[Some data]
++++

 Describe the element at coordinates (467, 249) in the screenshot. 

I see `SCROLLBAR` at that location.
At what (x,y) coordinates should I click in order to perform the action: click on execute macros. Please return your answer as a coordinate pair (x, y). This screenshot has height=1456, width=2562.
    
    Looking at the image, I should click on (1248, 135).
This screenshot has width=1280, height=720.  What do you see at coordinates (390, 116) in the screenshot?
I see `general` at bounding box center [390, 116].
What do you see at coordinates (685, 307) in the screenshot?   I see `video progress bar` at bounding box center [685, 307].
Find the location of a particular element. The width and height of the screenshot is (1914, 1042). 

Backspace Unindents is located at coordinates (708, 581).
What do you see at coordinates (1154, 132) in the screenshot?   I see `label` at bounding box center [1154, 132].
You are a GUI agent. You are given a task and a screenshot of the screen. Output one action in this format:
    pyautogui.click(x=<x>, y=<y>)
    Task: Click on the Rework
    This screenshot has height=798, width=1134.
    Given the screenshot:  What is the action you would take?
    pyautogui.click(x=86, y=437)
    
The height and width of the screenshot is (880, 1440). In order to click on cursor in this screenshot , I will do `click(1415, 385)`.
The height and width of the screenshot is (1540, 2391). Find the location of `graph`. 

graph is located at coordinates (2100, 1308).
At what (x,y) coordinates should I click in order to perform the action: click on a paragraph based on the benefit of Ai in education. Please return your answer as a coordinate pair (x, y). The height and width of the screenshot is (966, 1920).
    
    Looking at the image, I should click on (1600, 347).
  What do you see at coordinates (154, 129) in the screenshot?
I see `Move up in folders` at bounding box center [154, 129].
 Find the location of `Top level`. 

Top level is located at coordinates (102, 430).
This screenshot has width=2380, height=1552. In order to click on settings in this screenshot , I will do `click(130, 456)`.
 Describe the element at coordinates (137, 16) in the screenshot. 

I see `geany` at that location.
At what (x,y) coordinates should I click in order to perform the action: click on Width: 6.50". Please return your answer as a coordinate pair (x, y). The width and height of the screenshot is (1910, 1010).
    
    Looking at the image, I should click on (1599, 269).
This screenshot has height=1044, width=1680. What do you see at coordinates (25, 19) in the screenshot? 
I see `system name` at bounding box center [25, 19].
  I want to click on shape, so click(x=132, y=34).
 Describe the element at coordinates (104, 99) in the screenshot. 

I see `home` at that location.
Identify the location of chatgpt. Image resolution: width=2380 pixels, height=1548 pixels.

++++

-- REQUIRED TASK --
Could you write out all of the data above again, unchanged and line for line?

-- EXERCISE RESULT --
 Describe the element at coordinates (467, 249) in the screenshot. 

I see `SCROLLBAR` at that location.
At what (x,y) coordinates should I click in order to perform the action: click on execute macros. Please return your answer as a coordinate pair (x, y). This screenshot has height=1456, width=2562.
    
    Looking at the image, I should click on (1248, 135).
This screenshot has width=1280, height=720.  What do you see at coordinates (390, 116) in the screenshot?
I see `general` at bounding box center [390, 116].
What do you see at coordinates (685, 307) in the screenshot?   I see `video progress bar` at bounding box center [685, 307].
Find the location of a particular element. The width and height of the screenshot is (1914, 1042). 

Backspace Unindents is located at coordinates (708, 581).
What do you see at coordinates (1154, 132) in the screenshot?   I see `label` at bounding box center [1154, 132].
You are a GUI agent. You are given a task and a screenshot of the screen. Output one action in this format:
    pyautogui.click(x=<x>, y=<y>)
    Task: Click on the Rework
    This screenshot has height=798, width=1134.
    Given the screenshot:  What is the action you would take?
    pyautogui.click(x=86, y=437)
    
The height and width of the screenshot is (880, 1440). In order to click on cursor in this screenshot , I will do `click(1415, 385)`.
The height and width of the screenshot is (1540, 2391). Find the location of `graph`. 

graph is located at coordinates (2100, 1308).
At what (x,y) coordinates should I click in order to perform the action: click on a paragraph based on the benefit of Ai in education. Please return your answer as a coordinate pair (x, y). The height and width of the screenshot is (966, 1920).
    
    Looking at the image, I should click on (1600, 347).
  What do you see at coordinates (154, 129) in the screenshot?
I see `Move up in folders` at bounding box center [154, 129].
 Find the location of `Top level`. 

Top level is located at coordinates (102, 430).
This screenshot has width=2380, height=1552. In order to click on settings in this screenshot , I will do `click(130, 456)`.
 Describe the element at coordinates (137, 16) in the screenshot. 

I see `geany` at that location.
At what (x,y) coordinates should I click in order to perform the action: click on Width: 6.50". Please return your answer as a coordinate pair (x, y). The width and height of the screenshot is (1910, 1010).
    
    Looking at the image, I should click on (1599, 269).
This screenshot has height=1044, width=1680. What do you see at coordinates (25, 19) in the screenshot? 
I see `system name` at bounding box center [25, 19].
  I want to click on shape, so click(x=132, y=34).
 Describe the element at coordinates (104, 99) in the screenshot. 

I see `home` at that location.
Identify the location of chatgpt. Image resolution: width=2380 pixels, height=1548 pixels.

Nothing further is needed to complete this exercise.